> **Problem description**: Please retype exactly, and with nothing added, the lines of the material from the one with "いちおし商品・新商品 (73, 547)" through the final one.

> **Task input**:
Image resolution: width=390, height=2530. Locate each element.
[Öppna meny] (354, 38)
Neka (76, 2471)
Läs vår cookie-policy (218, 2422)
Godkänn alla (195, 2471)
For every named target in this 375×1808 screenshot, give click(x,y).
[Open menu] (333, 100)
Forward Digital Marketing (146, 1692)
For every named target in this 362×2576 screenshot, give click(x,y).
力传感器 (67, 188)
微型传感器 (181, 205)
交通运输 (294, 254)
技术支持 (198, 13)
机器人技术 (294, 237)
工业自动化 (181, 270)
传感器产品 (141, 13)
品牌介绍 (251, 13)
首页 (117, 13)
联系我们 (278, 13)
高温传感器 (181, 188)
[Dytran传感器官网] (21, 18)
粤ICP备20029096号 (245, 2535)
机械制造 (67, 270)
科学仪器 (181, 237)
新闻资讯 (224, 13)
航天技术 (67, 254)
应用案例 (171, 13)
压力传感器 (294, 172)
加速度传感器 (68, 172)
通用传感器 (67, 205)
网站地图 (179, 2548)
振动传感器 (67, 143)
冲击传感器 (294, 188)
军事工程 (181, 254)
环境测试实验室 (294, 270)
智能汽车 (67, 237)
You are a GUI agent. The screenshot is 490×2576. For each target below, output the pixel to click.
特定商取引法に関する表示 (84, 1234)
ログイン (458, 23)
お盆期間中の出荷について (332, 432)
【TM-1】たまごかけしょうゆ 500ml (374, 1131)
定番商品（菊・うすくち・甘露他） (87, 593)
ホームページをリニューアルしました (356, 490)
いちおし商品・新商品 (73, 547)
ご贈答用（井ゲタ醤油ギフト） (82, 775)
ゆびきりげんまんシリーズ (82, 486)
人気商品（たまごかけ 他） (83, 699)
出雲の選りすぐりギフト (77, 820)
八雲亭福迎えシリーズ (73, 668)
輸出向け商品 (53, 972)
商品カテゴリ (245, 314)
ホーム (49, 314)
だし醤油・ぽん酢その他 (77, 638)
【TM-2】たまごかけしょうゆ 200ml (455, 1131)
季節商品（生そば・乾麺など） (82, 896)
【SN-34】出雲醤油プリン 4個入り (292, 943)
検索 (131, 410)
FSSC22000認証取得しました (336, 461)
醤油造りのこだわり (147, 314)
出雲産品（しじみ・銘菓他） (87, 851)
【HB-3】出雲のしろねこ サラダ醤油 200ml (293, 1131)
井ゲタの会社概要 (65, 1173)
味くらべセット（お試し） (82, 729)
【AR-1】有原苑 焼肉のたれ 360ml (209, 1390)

> **Solution for this task**:
いちおし商品・新商品 (73, 547)
ご贈答用（井ゲタ醤油ギフト） (82, 775)
ゆびきりげんまんシリーズ (82, 486)
人気商品（たまごかけ 他） (83, 699)
出雲の選りすぐりギフト (77, 820)
八雲亭福迎えシリーズ (73, 668)
輸出向け商品 (53, 972)
商品カテゴリ (245, 314)
ホーム (49, 314)
だし醤油・ぽん酢その他 (77, 638)
【TM-2】たまごかけしょうゆ 200ml (455, 1131)
季節商品（生そば・乾麺など） (82, 896)
【SN-34】出雲醤油プリン 4個入り (292, 943)
検索 (131, 410)
FSSC22000認証取得しました (336, 461)
醤油造りのこだわり (147, 314)
出雲産品（しじみ・銘菓他） (87, 851)
【HB-3】出雲のしろねこ サラダ醤油 200ml (293, 1131)
井ゲタの会社概要 (65, 1173)
味くらべセット（お試し） (82, 729)
【AR-1】有原苑 焼肉のたれ 360ml (209, 1390)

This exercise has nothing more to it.